Le saint des saints, et la question de l’allégorie

Un poème d’amour de huit chapitres, où deux amants se cherchent et se décrivent, où Dieu n’est jamais nommé, et dont R. Akiva a dit que le jour où il fut donné à Israël vaut le monde entier, car tous les Écrits sont saints, mais le Cantique est le saint des saints. Toute l’histoire du livre tient dans l’écart entre ce qu’il dit et ce qu’on y a lu.

1. Le livre

Le nom. שִׁיר הַשִּׁירִים, Chir ha-Chirim, « le chant des chants », superlatif hébreu : le plus beau des chants. Le titre l’attribue à Salomon, comme Qohelet et une partie des Proverbes.

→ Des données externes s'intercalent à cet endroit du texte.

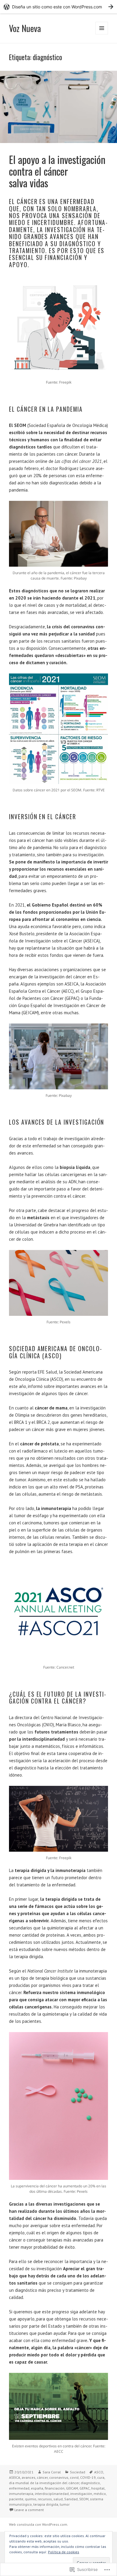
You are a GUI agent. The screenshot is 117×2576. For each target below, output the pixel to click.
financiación (54, 2488)
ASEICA (14, 2477)
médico (100, 2493)
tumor (65, 2504)
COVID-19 (88, 2477)
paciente (16, 2499)
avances (28, 2477)
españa (37, 2488)
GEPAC (85, 2488)
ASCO (98, 2472)
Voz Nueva (25, 28)
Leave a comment (29, 2509)
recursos (45, 2499)
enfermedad (19, 2488)
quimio (30, 2499)
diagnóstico (90, 2483)
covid (74, 2477)
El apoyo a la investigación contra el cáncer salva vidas (57, 171)
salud (58, 2499)
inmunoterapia (21, 2493)
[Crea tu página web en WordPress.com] (58, 6)
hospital (98, 2488)
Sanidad (71, 2499)
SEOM (83, 2499)
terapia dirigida (45, 2504)
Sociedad (77, 2472)
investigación (81, 2493)
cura (100, 2477)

La structure. Huit chapitres, sans récit continu. On y distingue des voix : la jeune femme, qui parle le plus et ouvre le livre, l’homme, et un chœur, « les filles de Jérusalem ». Des refrains reviennent — l’adjuration de ne pas éveiller l’amour avant qu’il ne le veuille (2,7 ; 3,5 ; 8,4), la description du corps aimé (wasf), la recherche nocturne dans la ville.

Un livre singulier. Le Cantique ne mentionne ni Dieu, ni la Loi, ni le Temple, ni l’alliance — la seule occurrence possible du nom divin est une terminaison, en 8,6, où la flamme est dite chalhevetya, que l’on peut lire « flamme du Seigneur ». Il partage cette absence avec Esther, et cette particularité a nourri les discussions sur sa canonicité.

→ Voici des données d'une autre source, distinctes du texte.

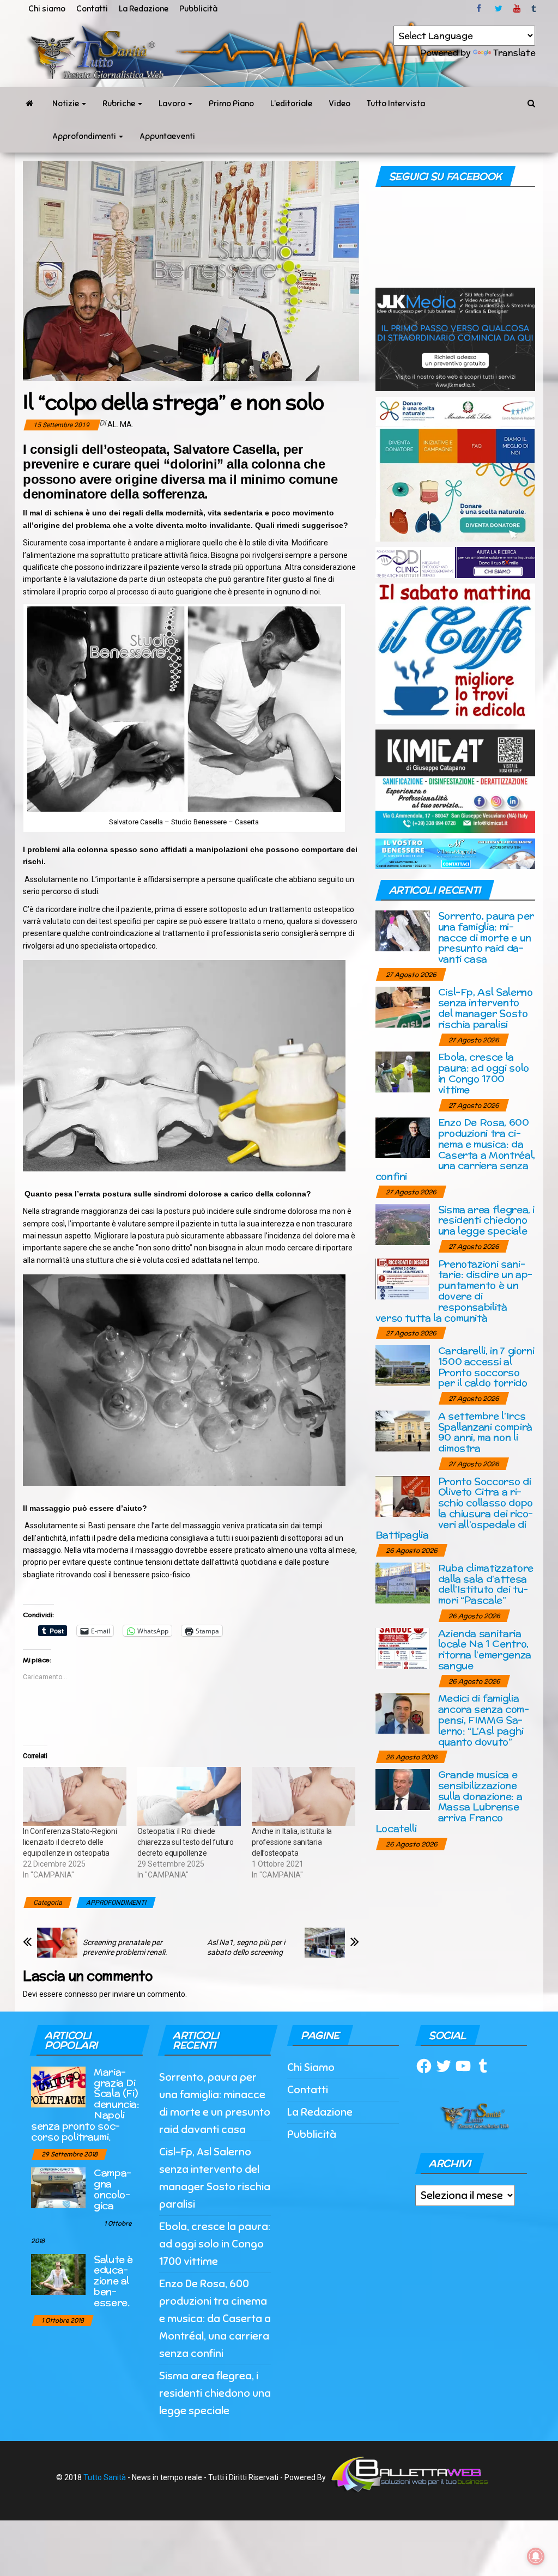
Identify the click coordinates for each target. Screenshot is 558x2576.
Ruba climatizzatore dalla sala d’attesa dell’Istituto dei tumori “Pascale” (485, 1584)
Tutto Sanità (104, 2477)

La parole de R. Akiva « Tous les Écrits sont saints, mais le Cantique des cantiques est le saint des saints » (m. Yadaïm 3,5). La même Mishna rapporte que son statut fut discuté, et R. Akiva ajoute ailleurs une mise en garde : celui qui fait du Cantique une chanson et le chante dans les maisons de banquet n’a pas de part au monde à venir (t. Sanhédrin 12,10). Les deux déclarations vont ensemble : le livre est le plus saint, et c’est pourquoi il ne doit pas être chanté comme ce qu’il paraît être.

Passages principaux

Les passages de Shir ha-Chirim qui font l’objet d’un sous-module transversal, avec les autres livres où ils reviennent. Voir l’index des passages.

PassageDans ce livreRevient aussi dans
Dieu et Israël comme épouxCt 1-8Trei Asar, Yehezqel, Yirmeyahou, Yeshayahou

2. Le texte

Qumrân. Quatre manuscrits ont été trouvés, 4QCanta-c et 6QCant. Deux d’entre eux présentent un texte plus court, qui saute des passages entiers — 4QCanta passe de 4,7 à 6,11. On a discuté s’il s’agit d’une forme abrégée, d’un florilège liturgique ou d’extraits copiés pour un usage particulier. Leur existence montre en tout cas que le livre circulait dans la communauté de Qumrân, qui n’en a laissé aucun commentaire.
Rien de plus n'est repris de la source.